Let’s go over last night: Britney is great, don’t get me wrong; she’s survived the lowest lows and came back when no one believed in her. While we saw her with great choreography, she wasn’t singing live (something she’s become known for.) Ariana Grande and Nicki Minaj did a damn good Soul Cycle routine, but it seemed a little too flat. Future did Future. Nick Jonas did something with a diner and bacon. Chance the Rapper didn’t perform sadly. Kanye premiered his “Fade” video, which made everyone’s jaw drop with the ever so fit, beautiful and talented Teyana Taylor. Anyways, you get the point. So let’s go ahead and explore Beyonce’s stunning night.
Let’s back it up all the way to the red carpet:
Not only did she bring all the beautiful women who starred in her Lemonade film, but the mothers of Trayvon Martin, Eric Garner, Michael Brown and Oscar Grant III. They were also in Lemonade as she brought awareness to the Black Lives Matter Movement.
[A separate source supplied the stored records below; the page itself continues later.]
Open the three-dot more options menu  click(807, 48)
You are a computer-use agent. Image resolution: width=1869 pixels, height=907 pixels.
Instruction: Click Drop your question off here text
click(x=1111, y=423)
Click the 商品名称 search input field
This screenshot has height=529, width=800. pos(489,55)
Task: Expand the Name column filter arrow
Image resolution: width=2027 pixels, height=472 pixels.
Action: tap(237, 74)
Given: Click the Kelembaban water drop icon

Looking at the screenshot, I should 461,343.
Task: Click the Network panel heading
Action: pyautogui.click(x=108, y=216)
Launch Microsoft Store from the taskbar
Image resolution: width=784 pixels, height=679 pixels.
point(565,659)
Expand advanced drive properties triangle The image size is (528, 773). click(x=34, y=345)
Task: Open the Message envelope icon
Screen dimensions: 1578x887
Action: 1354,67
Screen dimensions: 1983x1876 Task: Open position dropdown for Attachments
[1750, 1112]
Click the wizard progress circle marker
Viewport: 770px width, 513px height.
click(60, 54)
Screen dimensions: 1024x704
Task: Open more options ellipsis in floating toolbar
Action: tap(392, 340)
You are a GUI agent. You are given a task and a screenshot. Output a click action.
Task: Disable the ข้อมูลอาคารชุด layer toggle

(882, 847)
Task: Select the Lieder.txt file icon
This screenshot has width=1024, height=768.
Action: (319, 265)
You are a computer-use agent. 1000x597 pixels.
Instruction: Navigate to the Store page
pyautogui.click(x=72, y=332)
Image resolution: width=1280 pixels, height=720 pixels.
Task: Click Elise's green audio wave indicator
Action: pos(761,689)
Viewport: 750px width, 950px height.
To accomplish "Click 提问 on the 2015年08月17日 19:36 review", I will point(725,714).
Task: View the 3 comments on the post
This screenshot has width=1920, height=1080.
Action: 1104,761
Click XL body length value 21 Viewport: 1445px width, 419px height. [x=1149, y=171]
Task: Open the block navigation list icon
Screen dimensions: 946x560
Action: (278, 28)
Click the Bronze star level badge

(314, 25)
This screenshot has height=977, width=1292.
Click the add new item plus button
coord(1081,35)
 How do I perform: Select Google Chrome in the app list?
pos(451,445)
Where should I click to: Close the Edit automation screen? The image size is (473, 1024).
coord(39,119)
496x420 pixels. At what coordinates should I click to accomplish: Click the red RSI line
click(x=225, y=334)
The women looked majestic as the graced the white carpet. Only Beyonce can pull off something like that. Blue Ivy, who, understandably so, wasn’t having any of the photographer’s mess, made an appearance too!
As for the performance, she sang a medley of Pray You Catch Me, Hold Up, Sorry, Don’t Hurt Yourself and Formation. Not only did the stunning visuals steal the show, but the poetry from the original film was also added before each song, which made it that much better. The woman behind it, Warsan Shire, is a treasure if you didn’t know.
She took the stage with “Pray You Catch Me,” a ballad confirming her fear of her man cheating. When Beyonce has that look in her eye, you know something is about to go off. Her vocals, for those who still don’t believe she can sing, were better than ever. And live!
From “Pray,” “Hold Up” began. I know I, like many, have been in that situation of looking jealous and crazy when confronting a partner, demanding to know where he stands. And you belong together, they don’t love you like I love you. The bat used in the video, labeled hot sauce, also made an appearance as she broke a camera. Whoops!
Next up, my personal favorite: “Sorry” It’s that defiant, I don’t give a damn song we’ve needed. (No joke, I listen to this whenever I get upset over a boy.) She gives the middle finger and calls out Becky with the good hair. Sorry not sorry.
Then she came and blew us away with the angry “Don’t Hurt Yourself” With Jack White in the chorus, it’s the peak of Beyonce’s anger. It’s the last straw before this man’s ass is gone. When you play me, you play yourself.
Lastly, “Formation” Personally, I would’ve loved “Freedom” to end it, but her and Kendrick Lamar already took it to the next level. Formation is all about Black girl magic. This song isn’t for me, but I will always dance to it. This was also the song some considered to be anti-police because of the powerful video. It caused controversy as she performed it at the Super Bowl, but it doesn’t matter because Beyonce slays.
At the end, as the camera went to a full stadium shot, you see the dancers have lined up to create the symbol for female. Just like her previous VMA performance where Feminist appeared on the large screen behind her, she always makes you notice.
I can’t truly put into words Beyonce’s work ethic and how much she values production. She consistently put in so much effort to create these performance, stunning visual, short films, albums. I dare you to find an artist today that puts this much work in for her art. It's not just a performance when it comes to her, it's an experience. Above all, she does it humbly and gracefully. You don’t have to agree with what she says or like her music, but undermining her work is ridiculous. She’s Queen Bey for a reason and she’ll go down in history books.